Brex writes in a blog post that the good news is that incorporating lets entrepreneurs easily take advantage of various financial options that they might not have had access to before. The Brex team adds that if you’ve made the transition from a sole proprietor to an LCC, S-Corp, or some other type of business entity, it can be “a sign you’re moving in the right direction.”
While sharing useful tips for business owners who’ve incorporated and plan to take charge of their short-term and long-term financial well-being, Brex notes:
“One of the advantages of incorporating is that it makes it much easier to separate your personal and business expenses, … because incorporated businesses have access to a variety of business bank or FDIC-insured ‘bank alternative’ cash accounts where they can place, send, and track their money.”
Although business cash accounts for sole proprietors are being offered, sole proprietors usually have fewer options compared to incorporated businesses when choosing the best strategy for meeting their financial goals or objectives.
Brex further notes that maintaining a dedicated business bank, cash, or savings account for just your business expenses “alleviates a lot of the stress around tax time and the general stress of having less immediate visibility over your company’s cash flow.”
With a business account, you can more easily keep track of your specific, business-related transactions. It’s also possible to more accurately manage your business cash flow (which can lead to more profitability). Other benefits of these accounts include being able to clean up your bookkeeping in case of an audit, having the option to apply for larger business loans, and making your business “more attractive” to lenders and investors, Brex notes.

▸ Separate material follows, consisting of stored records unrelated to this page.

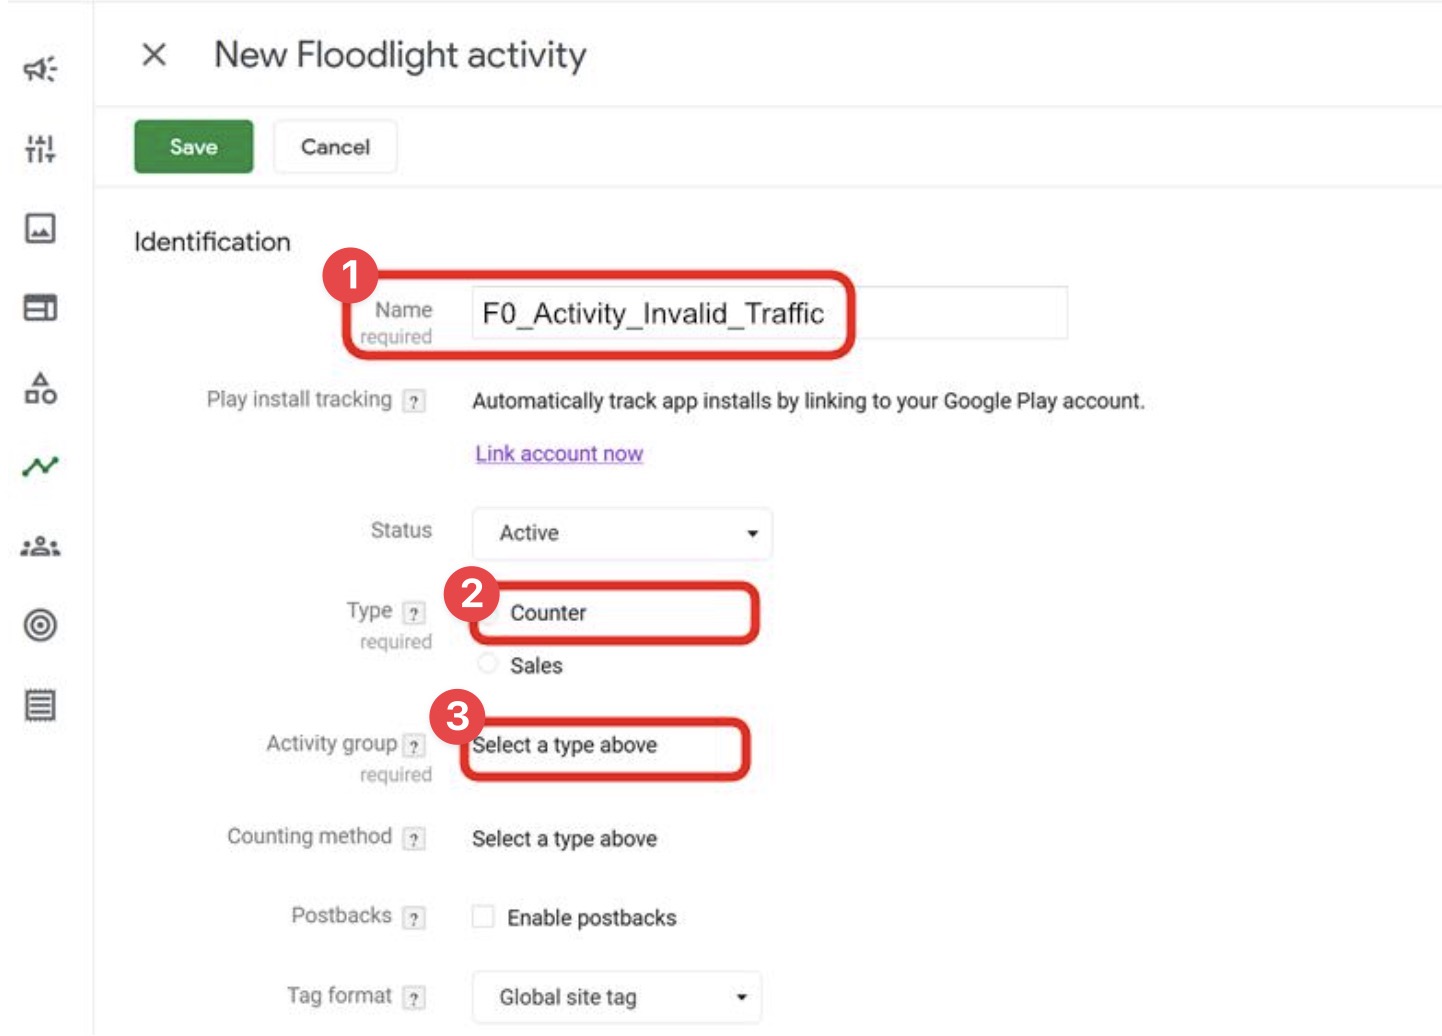The height and width of the screenshot is (1036, 1442).
Task: Cancel the Floodlight activity creation
Action: [334, 146]
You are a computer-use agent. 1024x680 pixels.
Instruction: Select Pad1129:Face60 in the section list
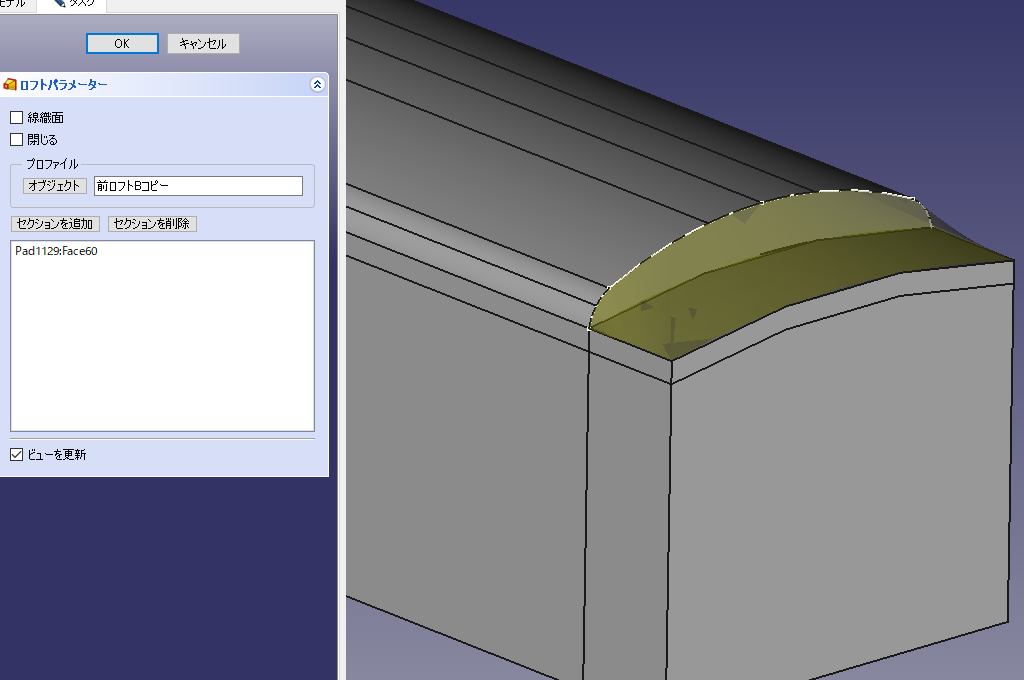click(57, 251)
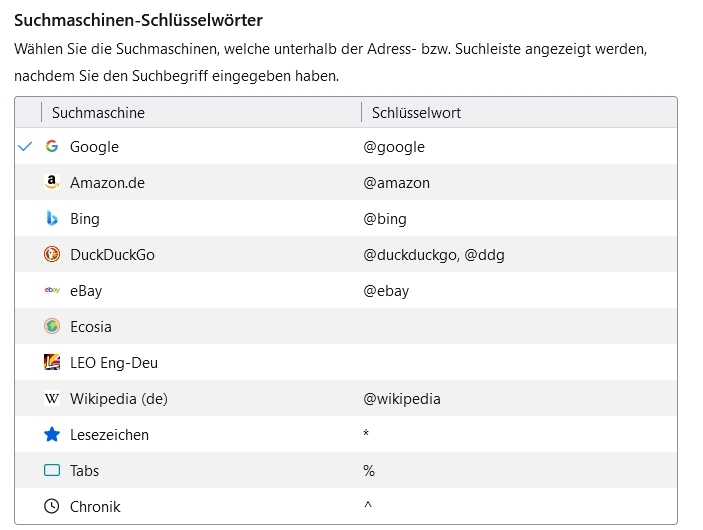Image resolution: width=703 pixels, height=530 pixels.
Task: Click the Chronik clock icon
Action: point(52,507)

The Fintech firm points out that if you ever need to apply for alternative financing such as a business loan or an SBA loan, lenders will perform due diligence to check if you’ve got good bookkeeping. As explained by Brex, part of that means “keeping your personal and business finances separate.” Without having this separation, it’s much more challenging for lenders to determine if your business is “legitimate and low risk” and the same is true with investors, Brex notes.
The Fintech company adds:
“Across the board, business owners who don’t separate their business and personal expenses are generally seen as riskier borrowers, and may have trouble getting approved for loans with low interest rates.”
Brex further notes that reconciling financing can be very time-consuming, and may become a hassle towards the end of the month when we may have many other things to take care of.
“Automating your business accounting is one of the best things you can do for your business— and yourself. … automated expense management improves company productivity, … it streamlines everyday processes, provides a better financial overview, improves expense reimbursement, and reinforces employee compliance.”
Brex has teamed up with established accounting software services such as Quickbooks, Netsuite, and Xero to “seamlessly integrate your favorite tools.”
The Fintech firm also mentioned that they provide receipt capture technology, so that users are able to easily upload their photo or screenshot of their receipt into the Brex app, and their purchase will “automatically be paired with their transaction.” Transactions are now “conveniently available at your fingertips, ready to consolidate and file at year end.”
Brex points out that having the option to access your business spending records at “a moment’s notice can help speed up loan requests, investor inquiries, financial transactions, and large purchases for your growing business.” All of this can save business owners the “valuable time you’ll need to focus on creating and scaling your company,” Brex explains.